Abstract

Diseases such as type 2 diabetes, Alzheimer’s and Parkinson’s share as common feature the accumulation of mis-folded disease-specific protein aggregates into fibrillar structures, or plaques. These fibrils may either be toxic by themselves, or act as reservoirs for smaller cytotoxic oligomers. This suggests to investigate molecules as potential therapeutics that either reduce fibril formation or increase fibril stability. One example is rat amylin, which can inhibit aggregation of human amylin, a hallmark of type 2 diabetes. In the present paper, we use molecular dynamics to compare the stability of various preformed aggregates, built out of either human amylin, rat amylin, or mixtures of both. We considered two types of fibril-like oligomers: a single-layer in-register conformation, and a double-layer conformation in which the first U-shaped layer consists of rat amylin and the second layer of human amylin. Our results explain the weak amyloid-inhibiting properties of rat amylin and suggest that membrane leakage due to pore formation is responsible for the toxicity of rat amylin observed in a recent experiment. Together, our results put in question the use of rat amylin or the similar FDA approved drug pramlintide as an inhibitor of human amylin aggregation. They also point to mixed human-rat amylin fibril-like oligomers as possible model-systems for studies of amyloid formation that involve cross-species transmission.

EXERCISE GOAL
According to the amylin abstract, what two types of fibril-like oligomers were considered? The rows that come next are separate material, unrelated to the amylin abstract.

MATERIAL SHOWN

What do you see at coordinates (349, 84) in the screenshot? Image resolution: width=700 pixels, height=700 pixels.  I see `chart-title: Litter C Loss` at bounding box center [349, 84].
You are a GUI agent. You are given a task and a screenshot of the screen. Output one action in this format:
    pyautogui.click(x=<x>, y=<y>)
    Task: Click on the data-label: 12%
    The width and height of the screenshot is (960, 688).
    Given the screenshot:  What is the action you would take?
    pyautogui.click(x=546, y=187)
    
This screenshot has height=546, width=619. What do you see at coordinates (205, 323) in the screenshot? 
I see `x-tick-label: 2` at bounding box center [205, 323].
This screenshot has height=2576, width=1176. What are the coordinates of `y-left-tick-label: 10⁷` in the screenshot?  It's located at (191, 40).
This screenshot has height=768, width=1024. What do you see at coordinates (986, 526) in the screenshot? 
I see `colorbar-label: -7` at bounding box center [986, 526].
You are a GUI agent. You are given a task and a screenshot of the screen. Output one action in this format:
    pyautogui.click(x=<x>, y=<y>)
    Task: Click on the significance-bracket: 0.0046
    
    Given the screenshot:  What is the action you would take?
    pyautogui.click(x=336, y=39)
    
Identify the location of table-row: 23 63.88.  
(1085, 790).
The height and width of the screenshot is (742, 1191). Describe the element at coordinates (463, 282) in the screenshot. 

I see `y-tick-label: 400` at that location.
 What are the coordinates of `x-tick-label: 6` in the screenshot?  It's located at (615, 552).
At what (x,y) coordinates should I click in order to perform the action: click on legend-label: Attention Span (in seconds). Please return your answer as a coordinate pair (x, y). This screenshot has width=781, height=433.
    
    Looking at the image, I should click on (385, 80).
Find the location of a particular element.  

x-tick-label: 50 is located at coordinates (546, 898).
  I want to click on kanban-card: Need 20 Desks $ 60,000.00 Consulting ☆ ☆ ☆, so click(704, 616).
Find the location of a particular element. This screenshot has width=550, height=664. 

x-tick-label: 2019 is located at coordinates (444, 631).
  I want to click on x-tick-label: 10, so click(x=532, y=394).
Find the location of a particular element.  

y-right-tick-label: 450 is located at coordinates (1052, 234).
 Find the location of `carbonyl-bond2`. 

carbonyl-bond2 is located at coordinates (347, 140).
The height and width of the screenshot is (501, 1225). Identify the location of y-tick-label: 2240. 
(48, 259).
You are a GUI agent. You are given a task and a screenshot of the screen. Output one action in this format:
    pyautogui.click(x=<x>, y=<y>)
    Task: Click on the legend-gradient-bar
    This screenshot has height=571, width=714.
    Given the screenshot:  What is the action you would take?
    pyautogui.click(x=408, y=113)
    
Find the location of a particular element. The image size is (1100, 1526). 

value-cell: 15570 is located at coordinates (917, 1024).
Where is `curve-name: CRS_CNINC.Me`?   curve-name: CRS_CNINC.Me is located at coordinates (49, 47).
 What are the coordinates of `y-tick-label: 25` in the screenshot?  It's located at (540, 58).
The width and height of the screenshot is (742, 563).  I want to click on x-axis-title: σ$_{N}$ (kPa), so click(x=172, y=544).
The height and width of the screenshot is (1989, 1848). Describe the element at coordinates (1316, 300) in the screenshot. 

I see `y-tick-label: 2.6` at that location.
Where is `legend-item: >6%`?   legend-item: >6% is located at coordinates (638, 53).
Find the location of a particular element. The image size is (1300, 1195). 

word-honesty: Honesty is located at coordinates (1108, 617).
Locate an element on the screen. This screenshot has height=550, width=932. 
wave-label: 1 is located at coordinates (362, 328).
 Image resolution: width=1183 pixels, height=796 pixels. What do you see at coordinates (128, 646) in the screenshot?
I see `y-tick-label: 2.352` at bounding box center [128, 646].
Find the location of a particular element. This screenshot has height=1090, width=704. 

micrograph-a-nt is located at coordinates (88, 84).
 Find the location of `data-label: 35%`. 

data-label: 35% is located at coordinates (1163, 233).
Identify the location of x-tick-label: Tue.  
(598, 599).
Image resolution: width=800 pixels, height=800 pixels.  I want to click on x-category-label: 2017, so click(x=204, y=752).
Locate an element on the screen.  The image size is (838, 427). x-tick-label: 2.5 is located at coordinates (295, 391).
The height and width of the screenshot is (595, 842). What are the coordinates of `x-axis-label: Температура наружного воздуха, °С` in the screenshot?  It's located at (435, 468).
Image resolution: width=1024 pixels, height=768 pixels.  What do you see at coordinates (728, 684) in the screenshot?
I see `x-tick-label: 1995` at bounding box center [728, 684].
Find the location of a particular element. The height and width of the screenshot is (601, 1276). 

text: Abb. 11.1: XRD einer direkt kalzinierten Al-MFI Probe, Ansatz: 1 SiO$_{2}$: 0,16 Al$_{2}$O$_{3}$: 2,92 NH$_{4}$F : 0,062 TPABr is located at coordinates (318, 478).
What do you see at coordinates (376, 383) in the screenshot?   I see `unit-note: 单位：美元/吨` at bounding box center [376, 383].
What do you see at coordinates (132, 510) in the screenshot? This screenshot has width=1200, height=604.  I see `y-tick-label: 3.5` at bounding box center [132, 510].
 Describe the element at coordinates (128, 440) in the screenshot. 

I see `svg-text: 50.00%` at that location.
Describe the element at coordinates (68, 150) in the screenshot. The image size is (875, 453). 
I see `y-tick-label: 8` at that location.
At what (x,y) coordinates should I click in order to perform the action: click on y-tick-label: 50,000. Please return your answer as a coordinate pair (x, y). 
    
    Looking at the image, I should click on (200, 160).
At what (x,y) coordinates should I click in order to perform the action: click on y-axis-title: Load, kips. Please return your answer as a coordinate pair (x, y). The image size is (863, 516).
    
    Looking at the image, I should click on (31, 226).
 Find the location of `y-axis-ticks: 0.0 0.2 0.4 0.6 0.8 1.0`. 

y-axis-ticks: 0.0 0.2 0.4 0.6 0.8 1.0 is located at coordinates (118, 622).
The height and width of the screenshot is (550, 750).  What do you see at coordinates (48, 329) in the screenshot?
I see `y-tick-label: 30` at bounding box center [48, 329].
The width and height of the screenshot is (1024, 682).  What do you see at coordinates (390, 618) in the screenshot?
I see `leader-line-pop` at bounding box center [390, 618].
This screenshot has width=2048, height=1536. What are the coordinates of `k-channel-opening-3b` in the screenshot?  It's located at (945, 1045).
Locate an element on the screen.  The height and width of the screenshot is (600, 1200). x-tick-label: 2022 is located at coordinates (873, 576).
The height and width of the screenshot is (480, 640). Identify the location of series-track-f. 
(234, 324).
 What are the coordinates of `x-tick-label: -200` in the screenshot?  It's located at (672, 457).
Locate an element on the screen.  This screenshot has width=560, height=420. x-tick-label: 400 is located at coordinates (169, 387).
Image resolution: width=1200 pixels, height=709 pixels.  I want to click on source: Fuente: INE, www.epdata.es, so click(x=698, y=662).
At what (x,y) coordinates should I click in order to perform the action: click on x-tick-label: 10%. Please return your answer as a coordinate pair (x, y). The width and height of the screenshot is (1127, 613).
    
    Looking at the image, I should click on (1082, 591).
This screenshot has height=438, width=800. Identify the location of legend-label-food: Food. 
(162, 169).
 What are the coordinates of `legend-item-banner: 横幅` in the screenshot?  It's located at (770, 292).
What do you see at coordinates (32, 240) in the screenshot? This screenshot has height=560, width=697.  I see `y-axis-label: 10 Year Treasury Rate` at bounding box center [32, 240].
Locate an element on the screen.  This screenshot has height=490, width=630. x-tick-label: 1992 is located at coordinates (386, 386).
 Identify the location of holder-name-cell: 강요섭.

RESPONSE BOX
A single-layer in-register conformation and a double-layer conformation in which the first U-shaped layer consists of rat amylin and the second layer of human amylin.